News Corp. isn't the only major media conglomerate to make an ill-timed bet online. Walt Disney Co. bet big when it acquired early popular search engine Infoseek, which ultimately was merged into Disney's online services. And, of course, Time Warner, merged with America Online, became dominated by an online strategy, before it regained its footing as a broad-based media and entertainment concern. Now Time Warner is once again looking to AOL to fuel its growth.

Mainly, big media companies like News Corp., Disney, Time Warner, and Viacom, have looked online as a way of extending their traditional media brand franchises and to help promote their usage. News Corp.'s acquisition of Intermix looks to be a genuine diversification play into the rapidly growing area of social networking.

Nielsen//NetRatings' AdRelevance unit reported last week that MySpace beat out heavyweights MSN Hotmail and Yahoo! Mail as the leading site for advertisers to promote their wares in June, with a 7.9 percent share of ad impressions. Advertisers include Procter & Gamble and Sony Pictures.

Additionally, MySpace.com currently dominates other social-networking sites on the Web, with 84.46 percent of the market for the week ending May 21, according to research firm Hitwise.

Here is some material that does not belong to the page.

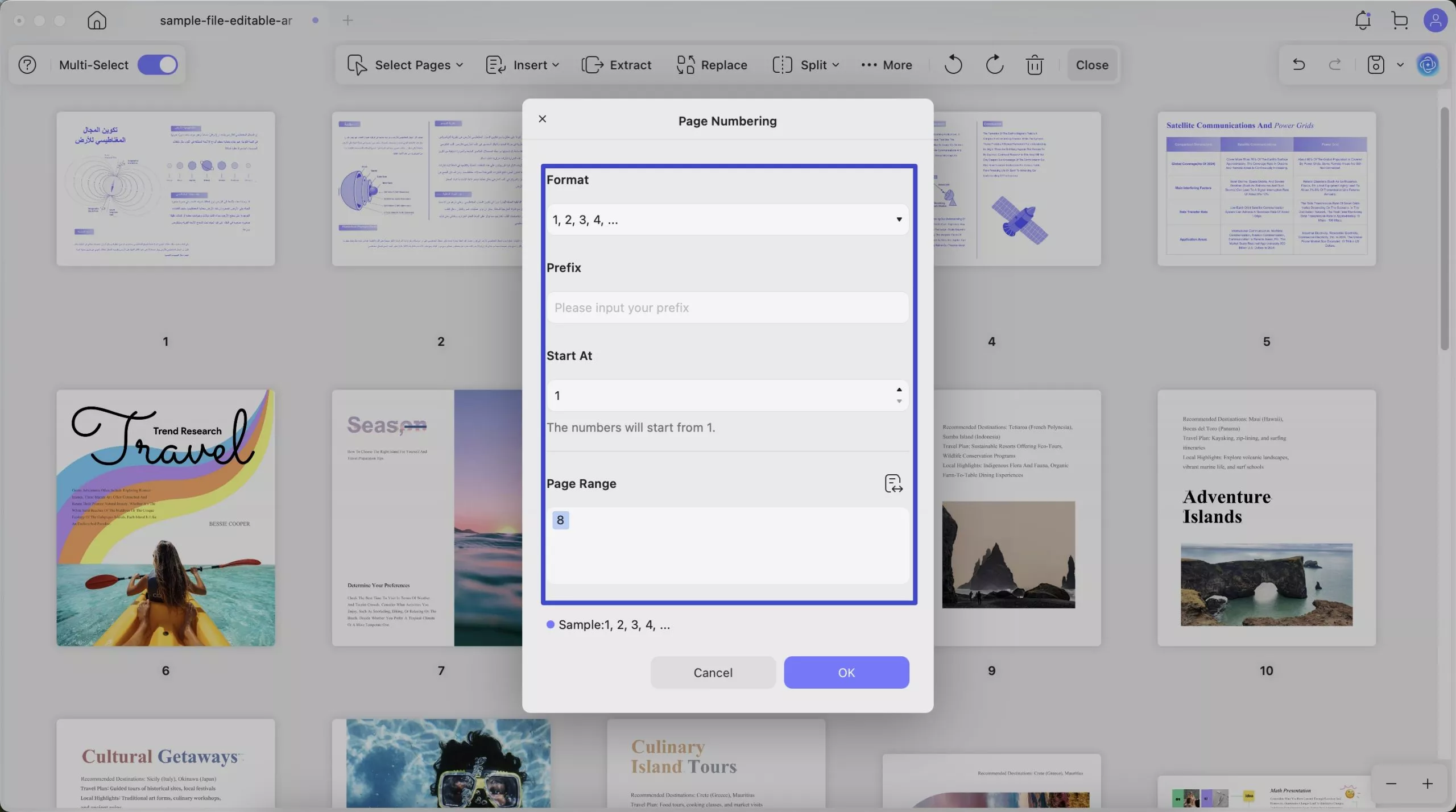Click Cancel in Page Numbering dialog

pos(713,673)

The deal represents one of many recent buyouts of Internet companies by traditional media players. For instance, earlier this year, Dow Jones & Co. purchased MarketWatch for $519 million, and New York Times Co. bought About.com from Primedia for $410 million.

Intermix, which said it had exercised its option to buy the 47 percent of MySpace.com it doesn't already own, will become part of News Corp.'s new Fox Interactive Media unit. The addition of Intermix's 27 million monthly users will more than double Fox Interactive's online audience.

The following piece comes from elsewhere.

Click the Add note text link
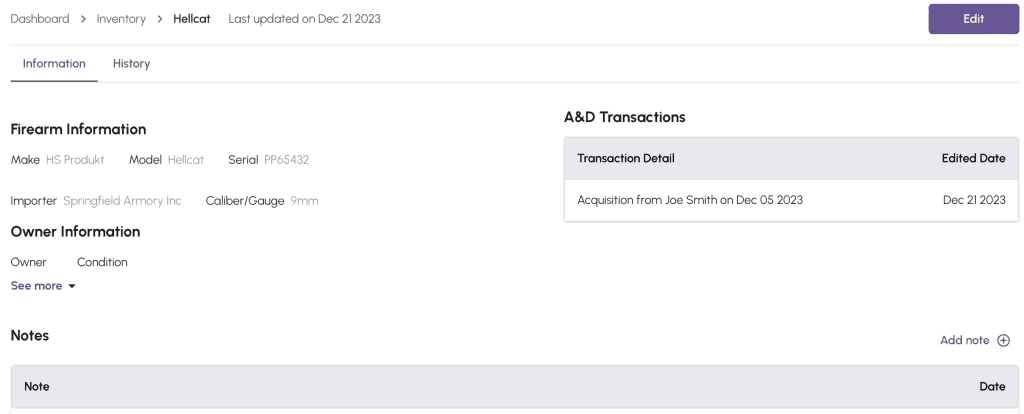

Richard Rosenblatt, Intermix Media's chief executive officer, and Chris DeWolfe, chief executive officer of MySpace.com, will retain their jobs when the acquisition is completed. A company representative said MySpace had no plans to change under new management.

"MySpace will continue to create new ways to connect people online and to maintain a unique environment where our users can creatively express themselves," a spokeswoman said in a statement. "With this acquisition, MySpace will be able to accelerate its growth plans and expand into new markets."

In April, Intermix became the target of New York Attorney General Eliot Spitzer and his quest to curb spyware. Spitzer sued Intermix for spreading ad-serving programs without consumers' consent, along with the games and screensavers available on its sites. Intermix said it had stopped distributing programs mentioned in the lawsuit, but in June agreed to pay just over $7 million to settle the charges without admitting any wrongdoing.